70歳の友夫さんは,数年前に奥さんに先立たれ,長男Aさんと次男Bさんという2人のお子さんがいます。友夫さんは,これまで献身的に介護をしてくれた長男Aさんに,友夫さんの有する不動産や預金を遺したいと考えて,「遺言」(いごん)を作成することにしました。

Q1 友夫さんは,「私の所有する一切の財産を,Aに相続させる。」という文章をパソコン(ワープロ)で作成して印刷し,最後に日付と名前を自筆で書いて,印鑑を押しました。この書面は,遺言として有効でしょうか?

A1 遺言者本人で作成する遺言は,その全文と,日付,氏名を自書し,押印することが必要です(自筆証書遺言)。本文をパソコン(ワープロ)で印刷すると無効となりますので,必ず自書してください。印鑑は三文判で構いません。

 

Q2 友夫さんは,自分で作成した遺言では紛失等の危険があることが不安になりました。他に遺言を作成する方法はあるでしょうか?

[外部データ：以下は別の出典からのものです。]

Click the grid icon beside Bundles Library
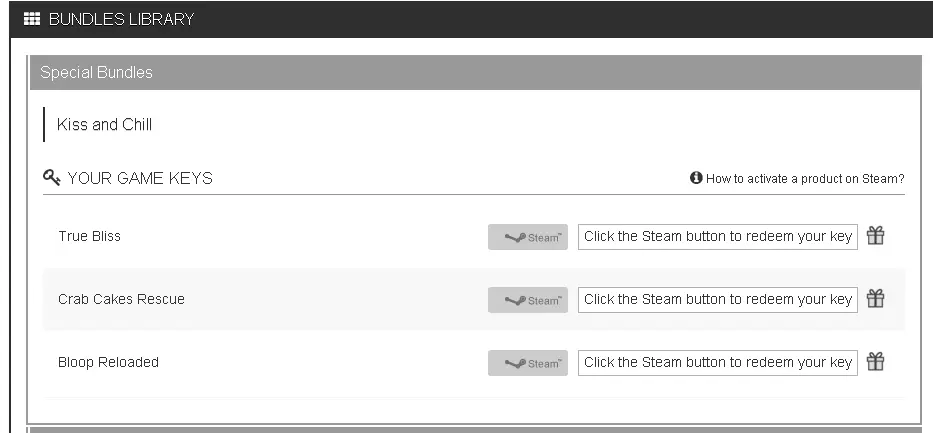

A2 公証人役場(大門,黒崎)において,「公正証書遺言」を作成すると確実です。公証人が遺言の内容を確認して原本を公証人役場に保管しますので,紛失や無効の可能性が低くなります。

 

Q3 友夫さんは,一旦Q1の遺言を全文自筆して作成しましたが,数年後,やはりAさんとBさんに平等に遺産を相続させたいと思い直しました。次の場合,最初の遺言は撤回されたと言えるでしょうか?

① 友夫さんが,最初の遺言を破り捨てた場合

② 友夫さんが,新しく「私の一切の財産は,AとBに平等に相続させる」という遺言を作成した場合

A3 どちらの場合も最初の遺言は撤回され,効力を失ったことになります。

まず,①遺言書を物理的に破棄した場合,遺言を撤回したとみなされます。最近,遺言書の左上から右下に向けて赤いボールペンで斜線を引いたことが遺言の撤回にあたるという最高裁判例が出ました。

また,②後の遺言が前の遺言と抵触した場合,抵触した部分について遺言の撤回があったとみなされます。前の遺言を物理的に破棄しなくても,無効となります。

 

遺言の作成や撤回には他にも厳格なルールがあり,思わぬ落とし穴もあり得ます。不安なときは,専門家にご相談ください。